Somebody’s got some esplainin’ to do. Keynote Systems said that in the week leading up to the Obama campaign’s highly anticipated text announcement, things weren’t working too smoothly. In fact, based on its tests, Keynote believes between 40% and 50% of people who subscribed to get the VP selection text message may not have received the message in a timely fashion or “very likely” never received the text at all.

Keynote conducted 600 tests on the Obama ’08 Campaign short code from Aug. 13 to Aug. 22. Results revealed it achieved consistent availability only slightly more than 50% of the time. And this time, it doesn’t look like you can blame the carriers’ networks, said Shlomi Gian, director of mobile business development for Keynote.

Tests were conducted in San Francisco and San Diego across major carrier networks, and the chances of a network outage in both cities at the same time are pretty unlikely, he said.

SinglePoint, the aggregator working with apps provider Distributive Networks for the Obama campaign, referred questions about the text message campaign to Obama’s campaign headquarters, which did not respond to a request for comment.

Gian said he suspects that while the aggregator may be capable of handling a high volume of text messages for a voting campaign like “American Idol” over the course of a short time, the longer Obama campaign, where people signed up over the course of a couple weeks to get the message, might have been an issue. “It’s almost like comparing a sprinter to a marathoner,” he said. Nielsen Mobile estimates that 2.9 million U.S. mobile subscribers received a text message from the Obama campaign over the course of Friday, Saturday and Sunday.

One recommendation Keynote often gives to content providers or brands doing SMS campaigns is to have relationships with more than one aggregator as a back-up.
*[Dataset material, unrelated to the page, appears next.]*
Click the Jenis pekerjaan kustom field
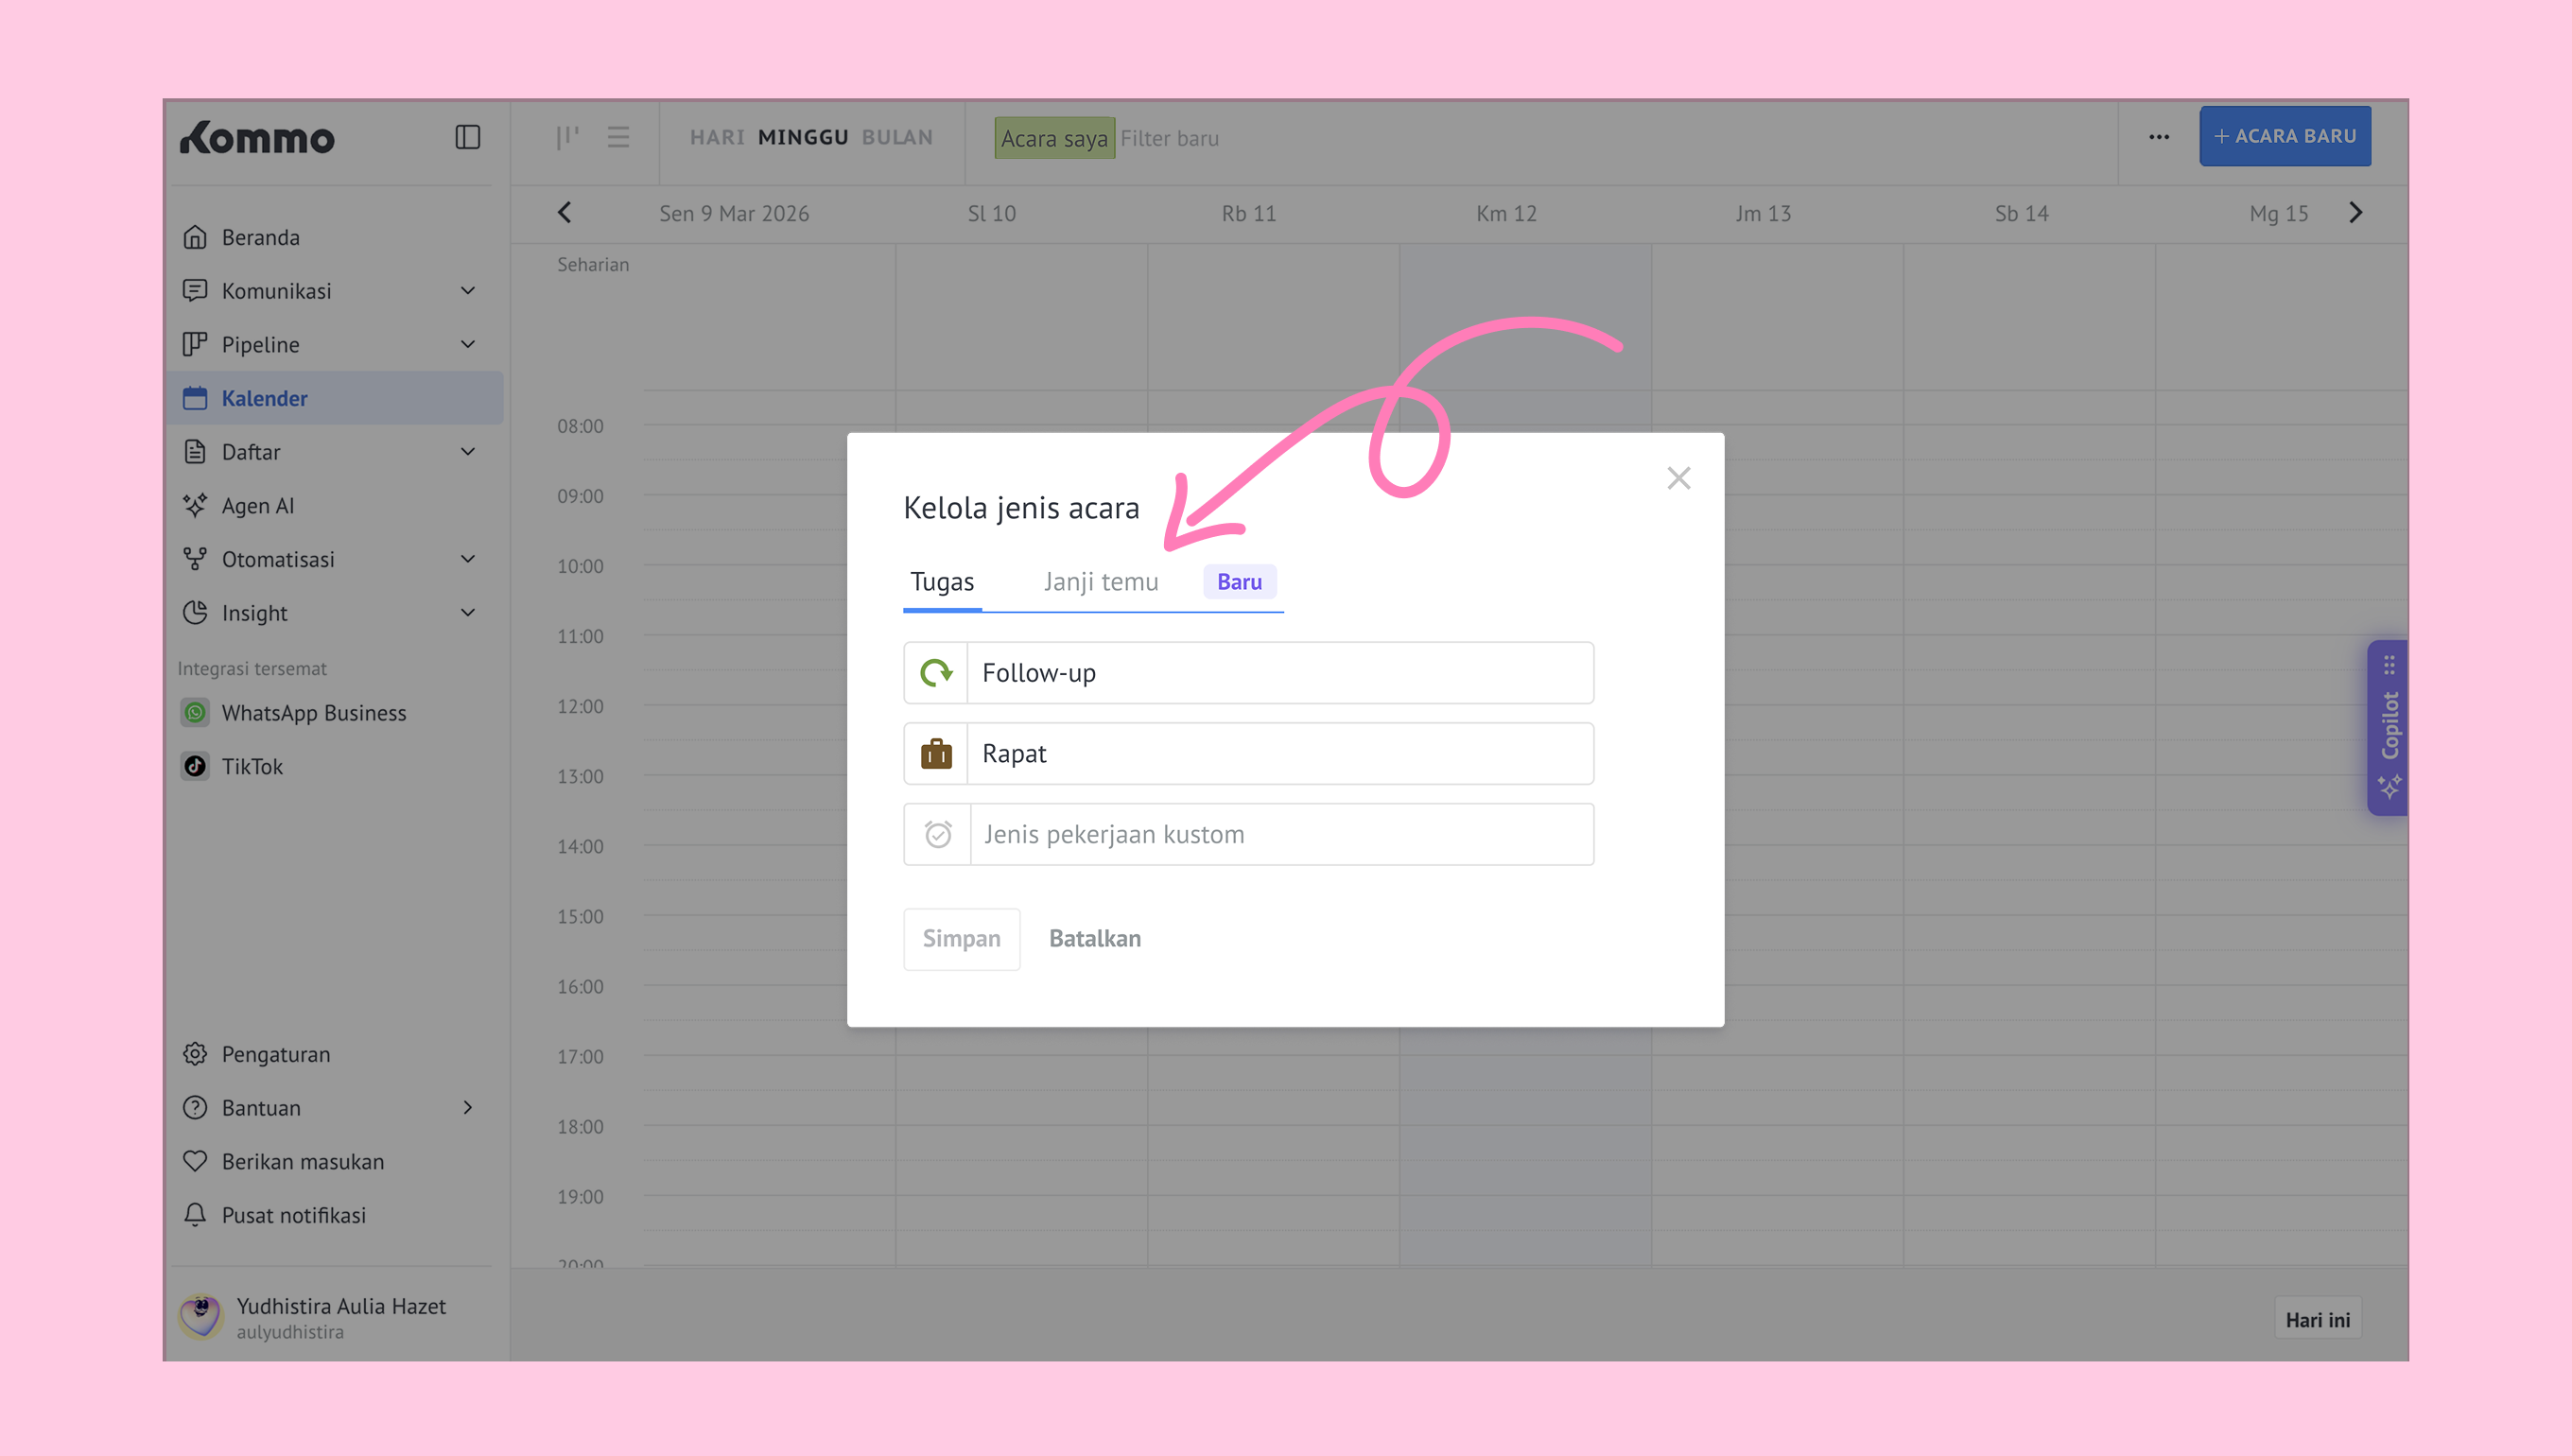Screen dimensions: 2572x1456 point(1280,834)
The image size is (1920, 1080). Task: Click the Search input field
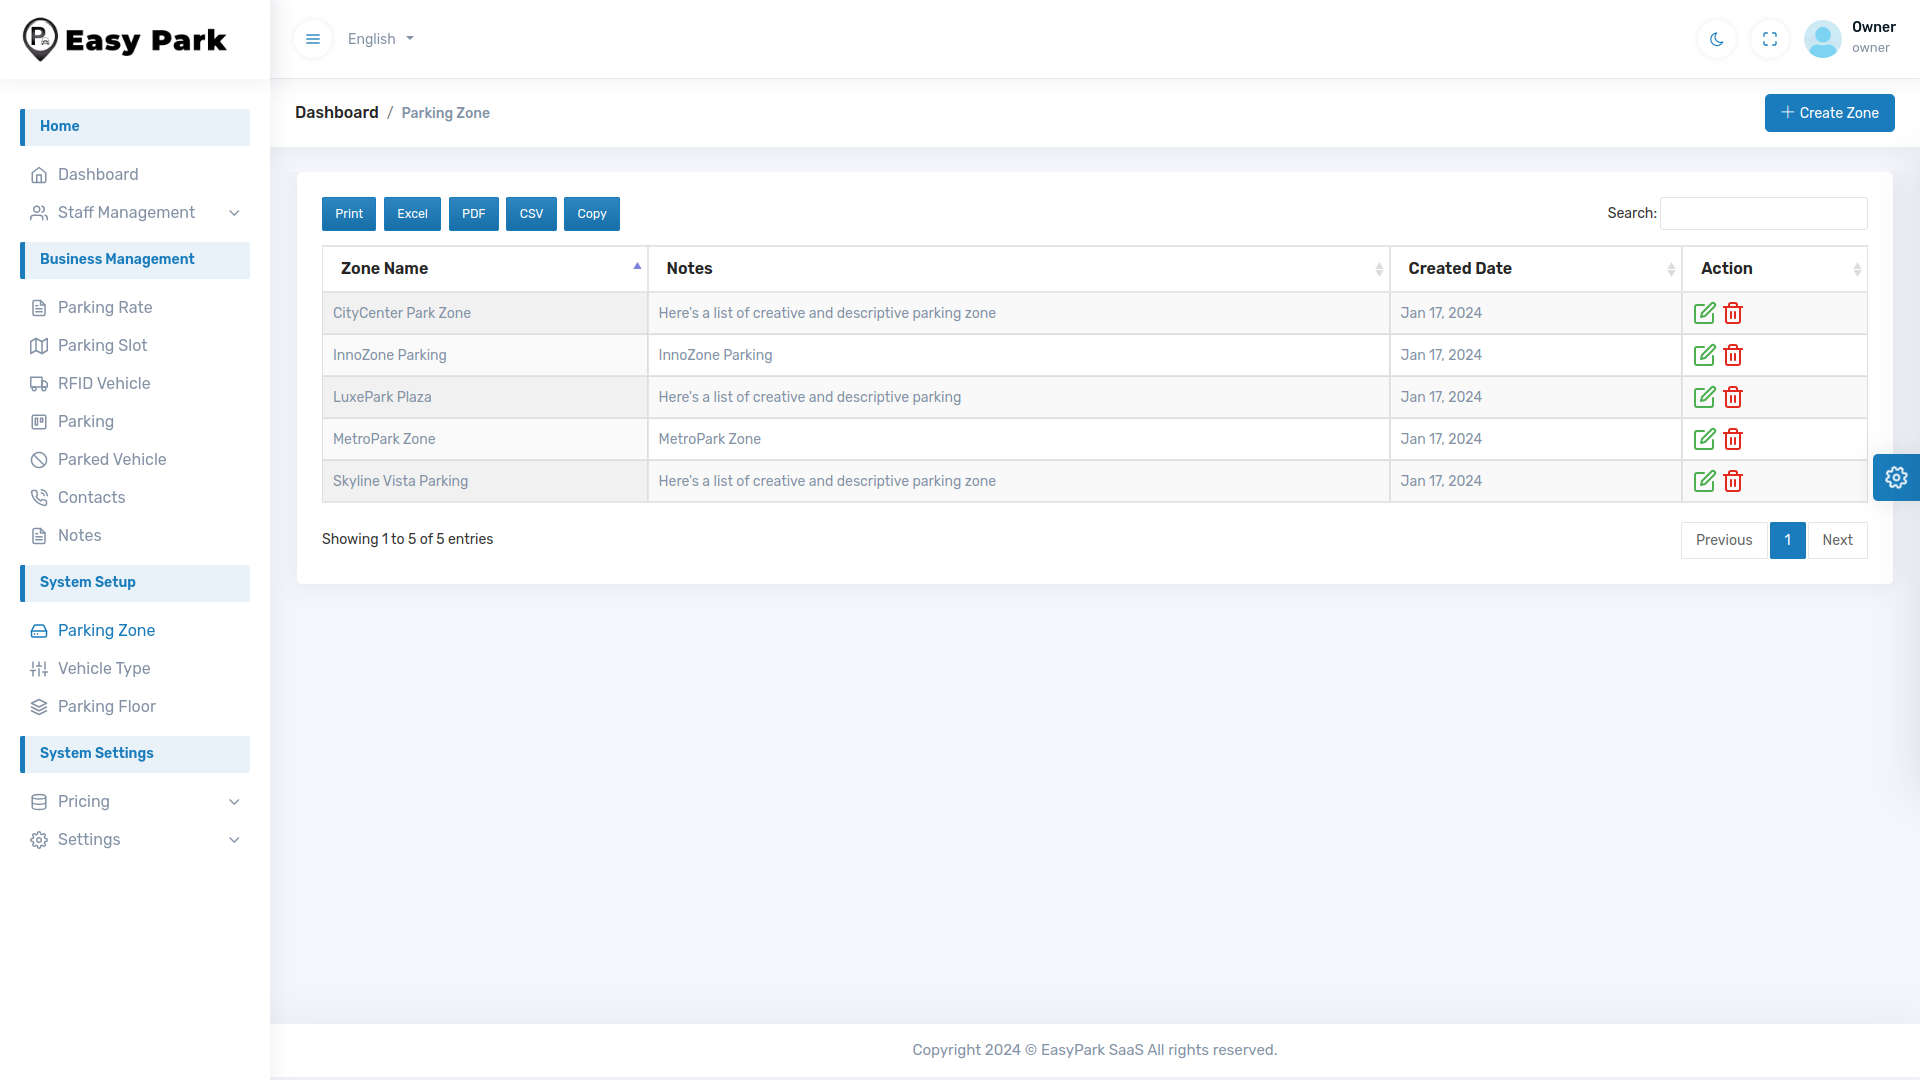coord(1763,213)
A number of technical variables could have impacted the undelivered text messages, according a source not involved in the Obama VP message. Alykhan Govani, CEO of aggregator MX Telecom North America, said: “In any messaging campaign, and especially one on the scale of Obama’s, a number of variables can impact message delivery. These include carrier downtime, application downtime and system capacity.” MX Telecom places an emphasis on backup and redundancy to combat that and works toward the 100% reliability that clients expect, he added.

Meanwhile, VeriSign this week reported it saw another record-breaking quarter for mobile messaging. VeriSign’s combined mobile messaging networks enabled more than 52 billion messages in the second quarter, up more than 20% from the previous quarter.

Particularly as more brands explore using short codes on a mass scale, Gian said a solution – which Keynote offers – for testing and monitoring common short codes is needed to ensure the delivery of critical information and reliability.